Be Different or Be Dead

by Roy Osing

BE DiFFERENT or be dead Blog by Roy Osing

@passion4retail Gerry Spitzner “@royOsing a pleasure to follow your blog. Getting better all the time.”

 

 

November 11, 2009

Plan on the Run

Take a look at your Strategic Planning documents. I will wager that the vast majority of them are based on a 5 year period. The 5-year Plan pervades our planning paradigms; it is the antithesis of Planning on the Run.

Bottom line - does the 5th year ever happen? NO! It becomes the 4th year after one year; the 3rd year after the second year of the five year cycle. Well if the latter years never really occur why do we try and plan for them in our strategic development process? The only reason I can think of is that the 5-Year Plan is an accepted way of doing things when it comes to strategic planning. It is by no means DiFFERENT.
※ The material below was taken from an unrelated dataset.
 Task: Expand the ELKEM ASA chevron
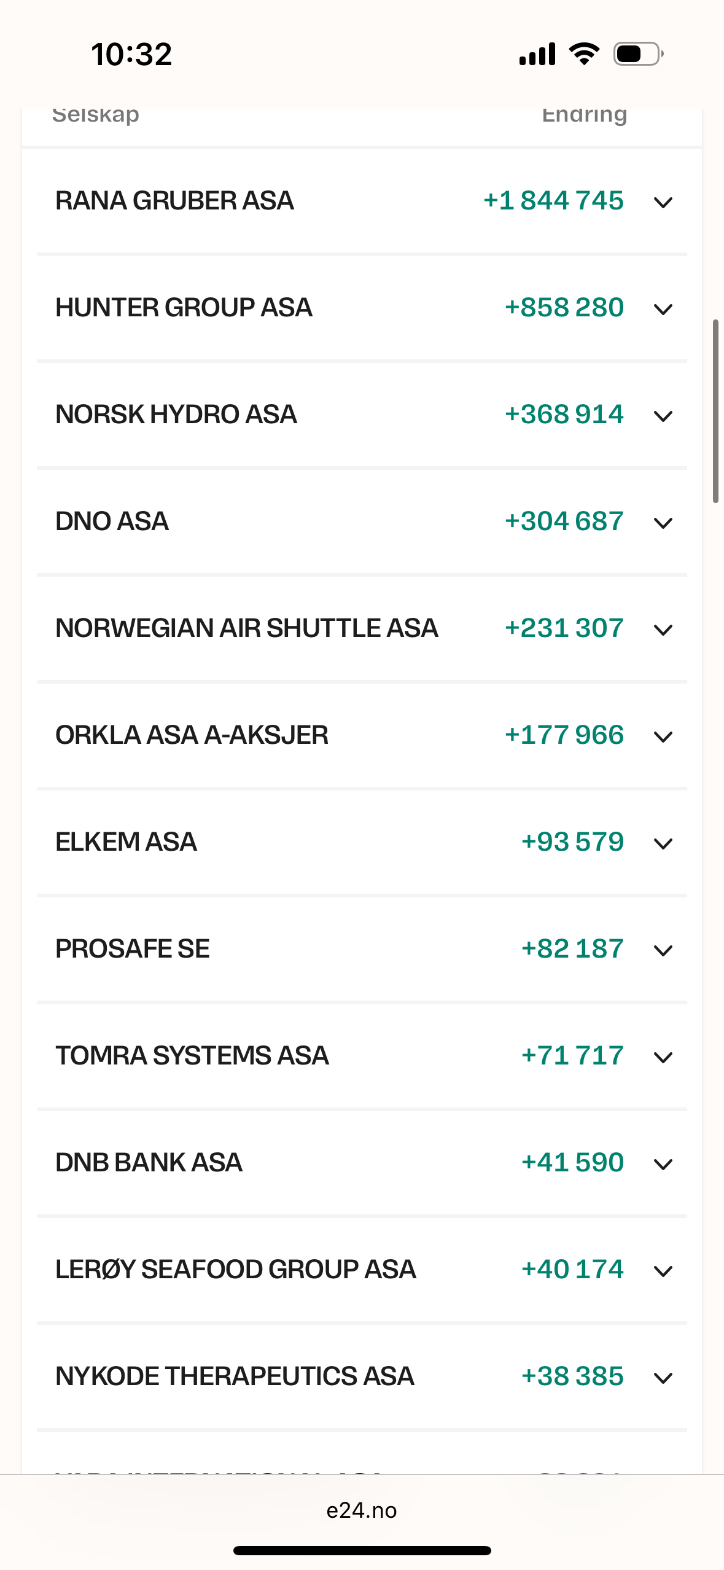click(663, 843)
In Chapter Nineteen of my book, I talk about a new Strategic Planning Process that better meets the needs of organizations confronted by a constantly changing world. The BE DiFFERENT Practice establishes a planning process that is execution centric. It establishes months as the planning unit rather than years. It compresses the planning time horizon to 36 months or less in order to keep execution as the activity driver of the organization.
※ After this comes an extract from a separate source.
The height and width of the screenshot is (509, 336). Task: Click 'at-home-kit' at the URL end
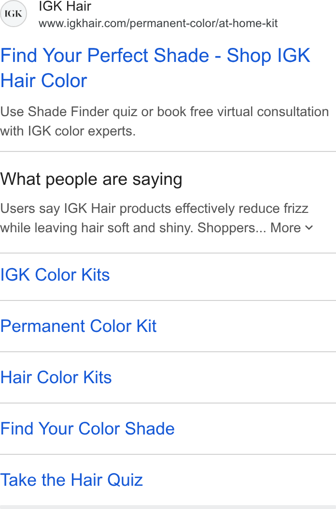(249, 23)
In addition, the BE DiFFERENT Planning Process recognizes that there are random unpredictable forces that impact the results as we move along the execution path. We need to learn from how well the plan execution is going and make adjustments along the way.

The steps in the process (to you computer pros, yes it is an endless ‘do loop’) include:
- Plan
- EXECUTE
- Learn
- Adjust
- Go to EXECUTE

The result of this process is of course that your Strategic Plan document suddenly becomes an organic entity. It changes as you learn through execution. It is morphed from a Statement of Strategic Direction to what I call a Repository of Learning. It is a messy document. It is written on. It had coffee stains on the pages of which many are earmarked for specific reference. And, it may possess the odd blood stain from an unwanted paper cut! It is used…... unlike many Planning documents that I have seen which look like their original pristine ironed form (perched ever so elegantly on a book shelf where one can hand gesture its presence but never violates its binding).
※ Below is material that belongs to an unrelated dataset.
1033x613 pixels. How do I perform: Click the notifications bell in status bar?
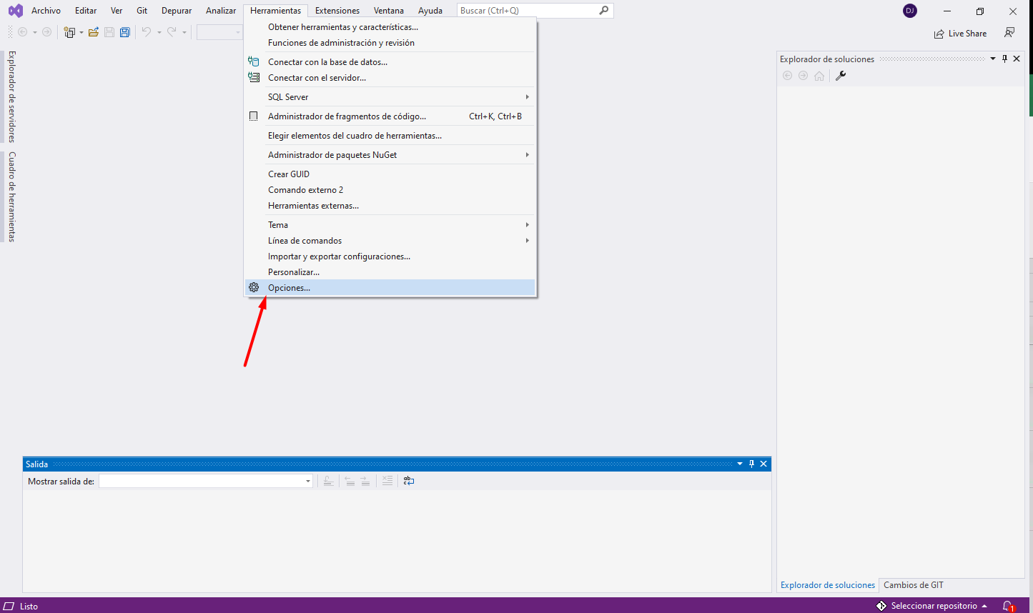tap(1007, 606)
I know some planning community will take issue with my methods. After all I suppose it is somewhat gratifying to believe that pristine appearance and longevity of a Plan somehow defines its worth. What a crock! At best this view gives the organization a false sense of security; at worst it cultivates Momentum Management and the belief that the world doesn’t change and your original work will stand the test of time.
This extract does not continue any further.